Let’s face facts; China remains a key player in the global economy. It is a linchpin that is often central to widespread economic performance, impacting on other developed nations such as the UK, the U.S and those throughout Europe.
It is estimated that recent deals made with the Chinese will bring an estimated £30 billion in investment to the UK, for example, which will in turn create up to 3,900 new jobs nationwide. While the timing of these deals has been well-received, their nature also highlights the power and influence of Chinese economic forces.
Is the Chinese Economic decline over?
This is why there has been such concern about the performance of the Chinese economy, which has endured a turbulent time over the course of the last 18 months. As manufacturing output diminished and currency reverses plummeted towards the end of 2015, the forecasts for a global recession (and a national decline in the UK) gained considerable momentum.
Not only are there signs that China may be experiencing an economic recovery, however, but it has even been suggested that the extent of the countries plight may have been exaggerated. Some confusion has certainly emerged surrounding China’s currency reserves, which according to conflicting media reports have been both dwindling and rising steadily simultaneously.

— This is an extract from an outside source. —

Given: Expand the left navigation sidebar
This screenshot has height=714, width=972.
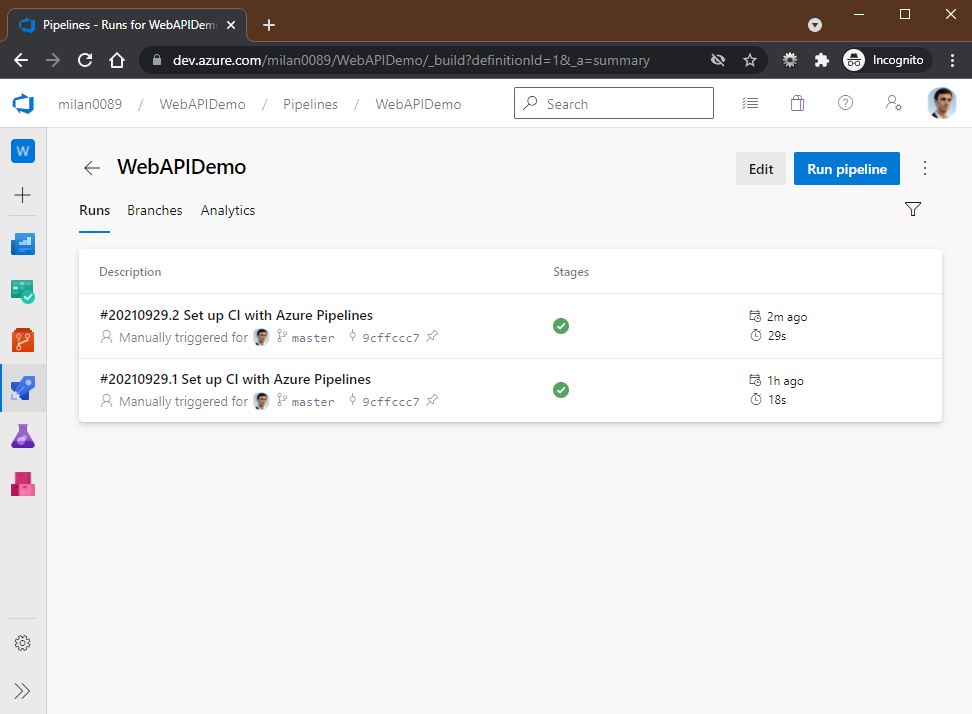Looking at the screenshot, I should (22, 691).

Rather than burning their reserves to defend the position of the Yuan, however, it appears as though the figures have been skewed by the U.S Dollar and the currency used by the IMF when publishing data.
In addition to this, recent growth statistics have also helped to discourage talk of a Chinese and global recession. In fact, China’s economy is projected to grow by around 6.7% by the end of the second quarter, with improved output in the automotive and crude steel sectors helping to underpin expansion. This is undoubtedly excellent news for the British economy, both in terms of investment and labour market growth.

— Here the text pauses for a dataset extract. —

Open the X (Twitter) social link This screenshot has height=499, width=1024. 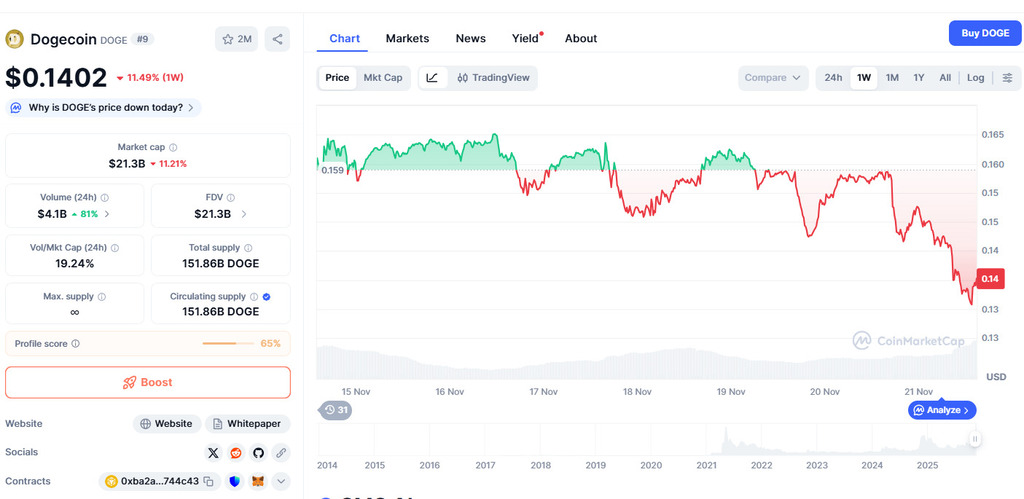pos(213,453)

Can China’s economic growth be sustained?
Of course, it may be argued that some of the factors that have inspired growth will not be sustained. Experts such as Currency Fair have chartered a decline in value of the Yuan in recent times, for example, which has helped to stabilise China’s export market. Once the value of the Yuan increases on the back of economic growth, however, the demand for Chinese exports may fall accordingly.
For the time being, however, we can expect China’s diverse and powerful economy to continue to grow. Given the recent investment deals struck between the UK and China and Britain’s potential departure from the EU, this growth will also help to drive business sentiment and job creation nationwide. The UK would be wise to capitalise on this, and build on the influence of the Chinese economy while it is prospering.